Posted on: 03/12/2025
Description :
Job Summary :
The ideal candidate will have experience developing and orchestrating cloud-native ETL pipelines using Python and AWS services (Redshift, EC2, S3, Glue, SSM), including robust logging, error handling, and automation of data migration tasks.
They will also possess a strong background and deep understanding of AWS data architecture systems.
This role involves designing, implementing, and testing robust data pipelines, optimizing Redshift database performance, and ensuring the scalability and reliability of our data infrastructure.
Key Responsibilities Include, But Are Not Limited To :
- Design, develop, and orchestrate cloud-native ETL pipelines using Python and AWS services (Redshift, EC2, S3, Glue, SSM).
- Migrate data from legacy systems (e.g., DB2) to Amazon Redshift, ensuring data quality, integrity, and completeness.
- Optimize Redshift database performance through effective use of sort keys, distribution keys, and query tuning.
- Implement robust logging, monitoring, and error handling in accordance with architecture standards.
- Automate data migration, transformation, and validation processes to support scalable and reliable data workflows.
- Collaborate with cross-functional teams to gather requirements and deliver data solutions that meet business needs.
- Maintain and enhance data infrastructure to ensure high availability, scalability, and security.
- Troubleshoot and resolve issues related to data pipelines, Redshift performance, and AWS infrastructure.

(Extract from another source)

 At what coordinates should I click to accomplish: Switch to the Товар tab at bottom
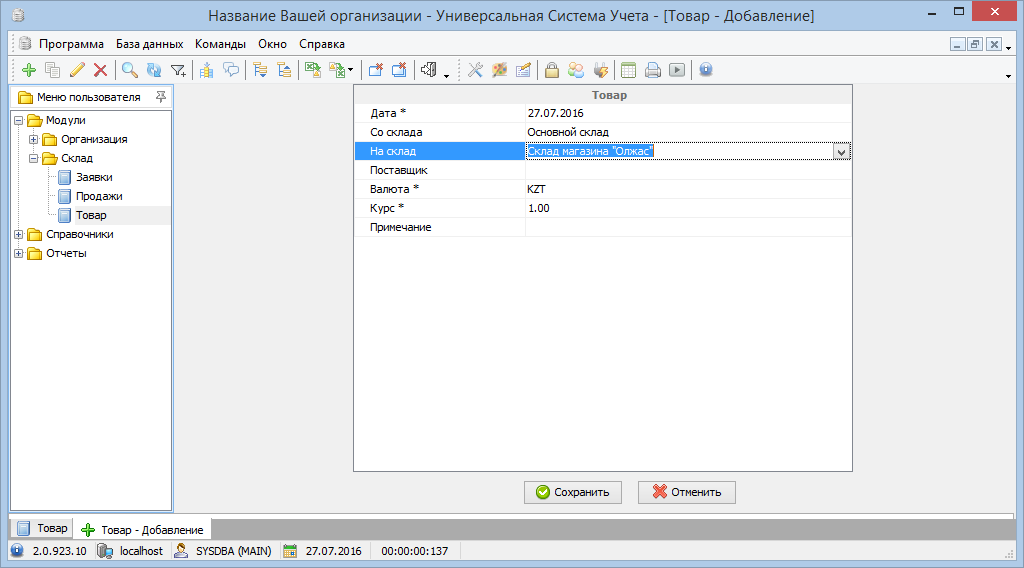coord(42,528)
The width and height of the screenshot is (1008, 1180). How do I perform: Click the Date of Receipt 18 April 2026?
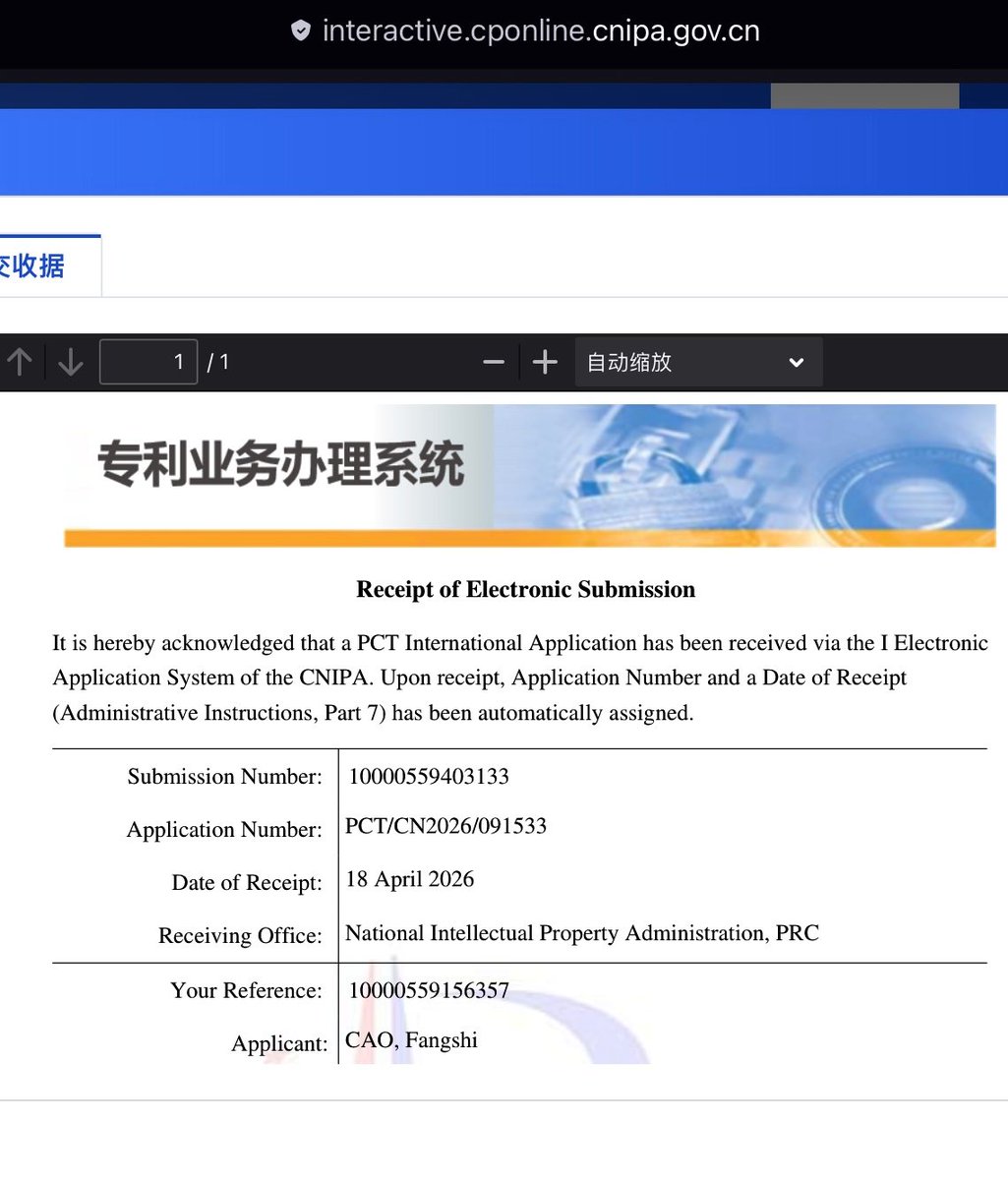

- Document data flows, pipeline designs, and operational procedures for ongoing support and knowledge sharing.
- Stay current with AWS best practices and emerging technologies to continuously improve data engineering processes.
Qualifications :
- Bachelors degree in Computer Science, Information Systems, Engineering, or related field.
- 3+ years of hands-on experience with Amazon Redshift, including table design, data loading, and query optimization.
- Strong experience with AWS ecosystem : S3, EC2, IAM, Glue, SSM, and related services.
- Strong proficiency using Git for version control and collaboration on code base.
- Proficient in Python for ETL, automation, and orchestration (including boto3, PySpark).
- Solid background in SQL, with expertise in writing, analyzing, and tuning complex queries for large datasets.
- Experience migrating data from legacy systems (e.g., DB2) to Redshift or other cloud data warehouses.
Desired Skills :
- Deep understanding of Redshift architecture (columnar storage, MPP, node types, concurrency scaling).
- Expertise in designing tables with optimal sort keys, distribution keys, and column encoding.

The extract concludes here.